The tens end today.
It's always a been a bit of a struggle for me, articulating feelings. The words we assign them are shades of the reality. They can never hold the weight; they're never exact. If they do inspire some sense of understanding, you can never know for sure that somebody else really knows. The common ones -- happy, angry, surprised -- are easy. You know what they look like. You can point them out on an emoji. It's the complicated emotions that are hard for me. What does remorse look like? What about contentment? Vindication?
I get the same feeling every year on New Year's Eve, and I don't know what it is. I always recognize it as "the feeling I get on New Year's," but I've never really tried to explore it. This year, though, I can't avoid it. We're on the eve of a new decade, and I feel it tenfold.
Let me try. It's like a mix of anxiety and nostalgia, with a little bit of regret mixed in, but also pride?
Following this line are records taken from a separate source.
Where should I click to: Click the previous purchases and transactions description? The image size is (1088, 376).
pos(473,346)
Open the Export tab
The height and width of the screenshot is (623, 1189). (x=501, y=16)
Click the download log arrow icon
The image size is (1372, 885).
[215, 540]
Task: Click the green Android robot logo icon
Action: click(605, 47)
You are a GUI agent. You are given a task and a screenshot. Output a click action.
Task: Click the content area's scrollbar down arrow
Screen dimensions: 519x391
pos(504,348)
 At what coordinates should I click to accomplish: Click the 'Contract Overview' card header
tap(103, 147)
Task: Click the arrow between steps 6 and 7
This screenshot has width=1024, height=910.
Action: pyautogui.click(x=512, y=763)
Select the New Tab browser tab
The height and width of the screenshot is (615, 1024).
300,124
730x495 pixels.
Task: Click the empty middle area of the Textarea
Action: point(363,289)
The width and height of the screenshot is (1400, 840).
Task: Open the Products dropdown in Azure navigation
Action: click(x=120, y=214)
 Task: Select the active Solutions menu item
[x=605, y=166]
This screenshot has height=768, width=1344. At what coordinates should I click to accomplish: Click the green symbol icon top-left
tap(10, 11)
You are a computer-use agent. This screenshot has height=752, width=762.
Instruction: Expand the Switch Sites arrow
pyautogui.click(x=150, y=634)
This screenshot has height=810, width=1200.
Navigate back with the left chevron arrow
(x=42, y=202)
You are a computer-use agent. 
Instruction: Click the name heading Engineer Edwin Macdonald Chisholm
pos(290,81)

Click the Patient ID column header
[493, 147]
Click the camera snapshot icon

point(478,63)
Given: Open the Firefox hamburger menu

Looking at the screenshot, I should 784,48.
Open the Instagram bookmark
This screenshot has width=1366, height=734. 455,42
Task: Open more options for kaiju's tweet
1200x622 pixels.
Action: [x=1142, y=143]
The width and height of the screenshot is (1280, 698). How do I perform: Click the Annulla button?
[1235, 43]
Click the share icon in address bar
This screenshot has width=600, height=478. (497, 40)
It's like the feeling you get when you don't have enough time to finish something important, but also, weirdly, the feeling you get when you're going over everything to make sure you're done? Like I've just finished packing, and I'm trying to figure out what (if anything) I've forgotten while I'm running out the door.
And there it is -- the clock is ticking, time is running out, and somewhere in my mind I need to know for certain if the year has been a success. If there's anything I missed. It'll never be 2019 again, did I finish it on time?
Except this time, it's a decade. It's the whole 2010's.
I know, I know. It's such a stupid thing to stress about. Years are arbitrary, they only have meaning because we assign meaning to them, there's always more time, move at your own pace, yadda, yadda, yadda. I get it. I know I don't need to indulge this feeling, but even if I try to ignore it... it's still there.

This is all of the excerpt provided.